◆ PROBLEM DETAILS ◆
Write out the lines below once more, exactly as they appear. Do not include pictures.

◆ DATA SUPPLIED ◆
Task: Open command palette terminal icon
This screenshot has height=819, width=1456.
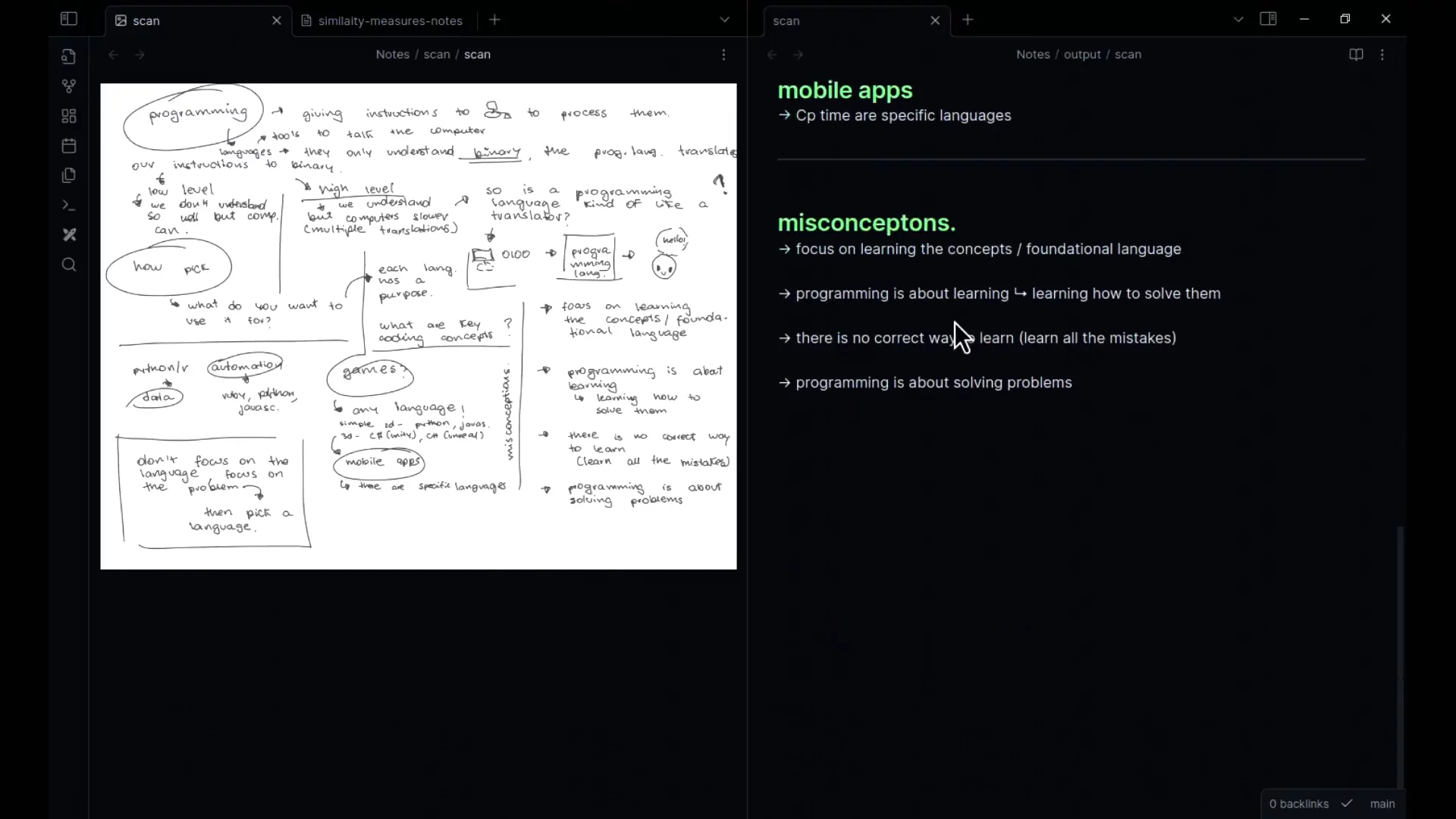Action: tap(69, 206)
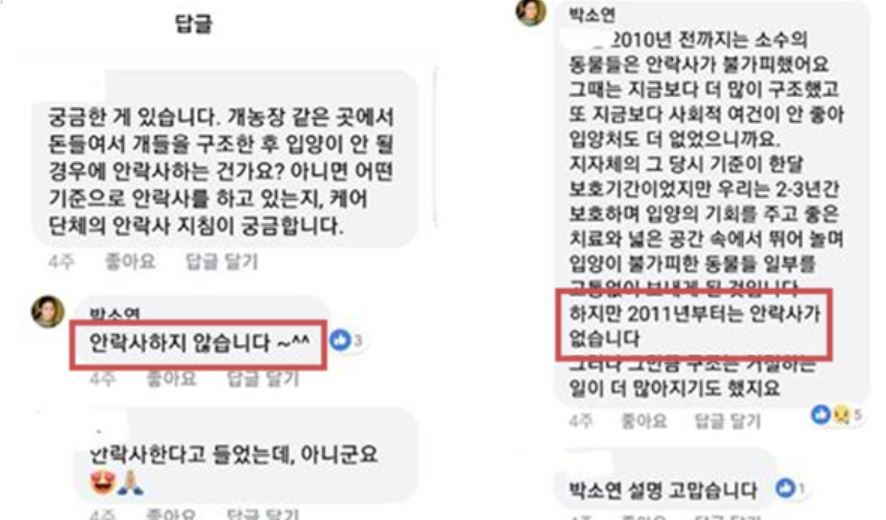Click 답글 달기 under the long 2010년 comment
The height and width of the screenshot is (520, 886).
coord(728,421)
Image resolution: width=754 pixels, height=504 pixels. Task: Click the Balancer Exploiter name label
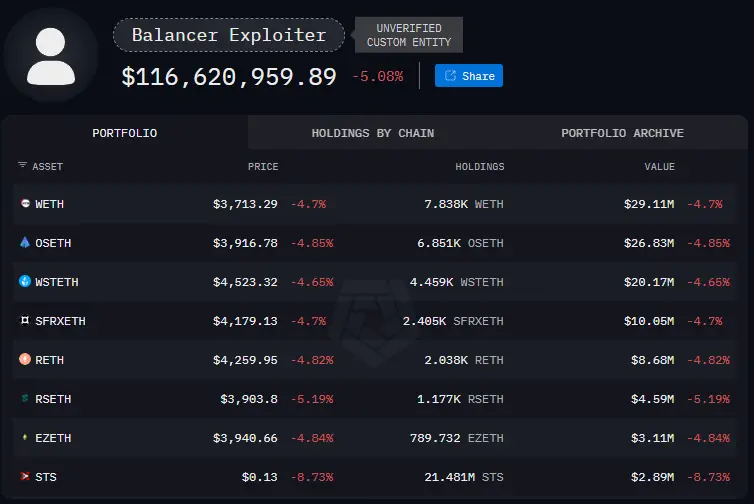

◆ PROBLEM SOLUTION ◆
Task: Open command palette terminal icon
This screenshot has height=819, width=1456.
Action: tap(69, 206)
Click 답글 달기 under the long 2010년 comment
The height and width of the screenshot is (520, 886).
coord(728,421)
Image resolution: width=754 pixels, height=504 pixels. Task: Click the Balancer Exploiter name label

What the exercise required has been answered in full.